The death penalty was ruled unconstitutional and suspended across the entire country for a while. Since its return in 1976, only 230 prisoners have had their sentences commuted. And not one of them was for redemption of character. The reasons given were doubt about guilt, mental incapacity of the condemned, or the governor's own dislike for the death penalty.

Illinois' Gov. George Ryan commuted 167 death sentences in 2000 after finding that too many innocent people were being sent to death. He called the death penalty "arbitrary, capricious and immoral." If you subtract the Ryan commutations, clemency is rare.

In the last few days, Williams has been put on the path to death. Every personal possession has been removed from his cell, including his toothbrush. He is repeatedly talked to and counseled about his impending death. When prison officials talk to him, all they talk about is death.

Late on Monday night, I will go through security at San Quentin prison and get on a bus with a bunch of other reporters to go to the death chamber and watch Williams die. They say we won't be allowed to bring anything with us. They will issue us a pencil and notebook.

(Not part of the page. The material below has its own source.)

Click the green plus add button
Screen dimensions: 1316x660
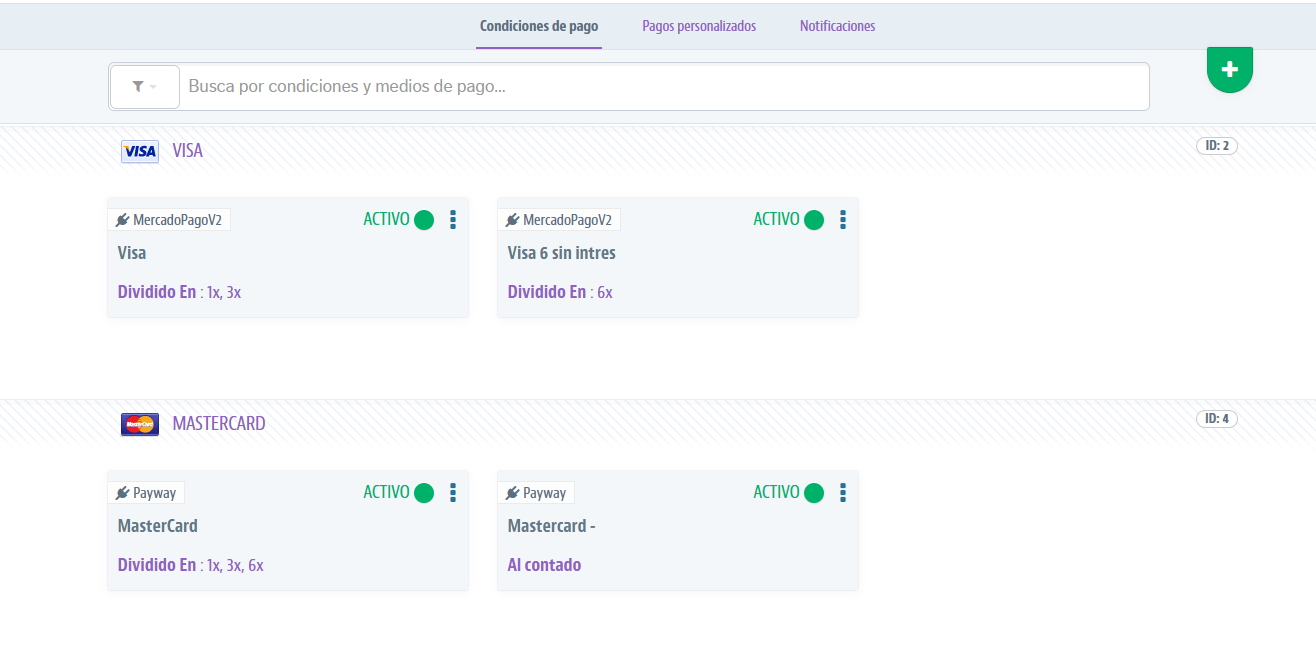tap(1229, 69)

I have seen people die before. I've seen them die by gunshot, disease and in a flaming car. I've seen the aftermath of a car bombing in Baghdad. But I've never seen a man walk into a room healthy, and be rolled out 15 minutes later dead on a gurney.

My wife says her stomach is churning at the prospect of me watching this. I've been thinking about how far my world is from Tookie's.

The last few days, I've been dancing with my 9-year-old daughter in the annual "Nutcracker" ballet at her school. It's incredibly sweet.

I've been thinking how I will never know Tookie Williams and his world, and he will never know mine.